Word for word, copy the records that follow.
╭─ Input data
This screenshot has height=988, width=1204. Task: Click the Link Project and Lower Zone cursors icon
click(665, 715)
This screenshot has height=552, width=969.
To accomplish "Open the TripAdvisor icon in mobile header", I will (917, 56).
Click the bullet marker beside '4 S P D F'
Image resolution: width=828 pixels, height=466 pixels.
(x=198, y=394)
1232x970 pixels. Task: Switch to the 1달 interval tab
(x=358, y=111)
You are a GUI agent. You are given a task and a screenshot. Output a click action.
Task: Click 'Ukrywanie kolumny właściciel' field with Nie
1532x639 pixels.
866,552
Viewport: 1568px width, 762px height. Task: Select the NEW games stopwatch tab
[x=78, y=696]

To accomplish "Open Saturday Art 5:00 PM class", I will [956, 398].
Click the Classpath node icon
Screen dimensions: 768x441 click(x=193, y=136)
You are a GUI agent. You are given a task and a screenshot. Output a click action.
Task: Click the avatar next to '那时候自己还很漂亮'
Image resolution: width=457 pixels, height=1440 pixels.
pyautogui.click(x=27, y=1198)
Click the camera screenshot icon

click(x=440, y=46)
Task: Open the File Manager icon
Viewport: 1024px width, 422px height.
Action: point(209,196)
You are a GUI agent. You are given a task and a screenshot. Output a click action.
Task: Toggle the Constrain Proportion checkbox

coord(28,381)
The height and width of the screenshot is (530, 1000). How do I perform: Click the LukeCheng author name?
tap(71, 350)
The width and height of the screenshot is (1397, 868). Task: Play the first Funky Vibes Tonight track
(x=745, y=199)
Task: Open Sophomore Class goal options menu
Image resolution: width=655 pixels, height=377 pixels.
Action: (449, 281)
╰─
## Task result:
This screenshot has height=988, width=1204. Task: Click the Link Project and Lower Zone cursors icon
click(665, 715)
This screenshot has height=552, width=969.
To accomplish "Open the TripAdvisor icon in mobile header", I will (917, 56).
Click the bullet marker beside '4 S P D F'
Image resolution: width=828 pixels, height=466 pixels.
(x=198, y=394)
1232x970 pixels. Task: Switch to the 1달 interval tab
(x=358, y=111)
You are a GUI agent. You are given a task and a screenshot. Output a click action.
Task: Click 'Ukrywanie kolumny właściciel' field with Nie
1532x639 pixels.
866,552
Viewport: 1568px width, 762px height. Task: Select the NEW games stopwatch tab
[x=78, y=696]

To accomplish "Open Saturday Art 5:00 PM class", I will [956, 398].
Click the Classpath node icon
Screen dimensions: 768x441 click(x=193, y=136)
You are a GUI agent. You are given a task and a screenshot. Output a click action.
Task: Click the avatar next to '那时候自己还很漂亮'
Image resolution: width=457 pixels, height=1440 pixels.
pyautogui.click(x=27, y=1198)
Click the camera screenshot icon

click(x=440, y=46)
Task: Open the File Manager icon
Viewport: 1024px width, 422px height.
Action: point(209,196)
You are a GUI agent. You are given a task and a screenshot. Output a click action.
Task: Toggle the Constrain Proportion checkbox

coord(28,381)
The height and width of the screenshot is (530, 1000). How do I perform: Click the LukeCheng author name?
tap(71, 350)
The width and height of the screenshot is (1397, 868). Task: Play the first Funky Vibes Tonight track
(x=745, y=199)
Task: Open Sophomore Class goal options menu
Image resolution: width=655 pixels, height=377 pixels.
Action: (449, 281)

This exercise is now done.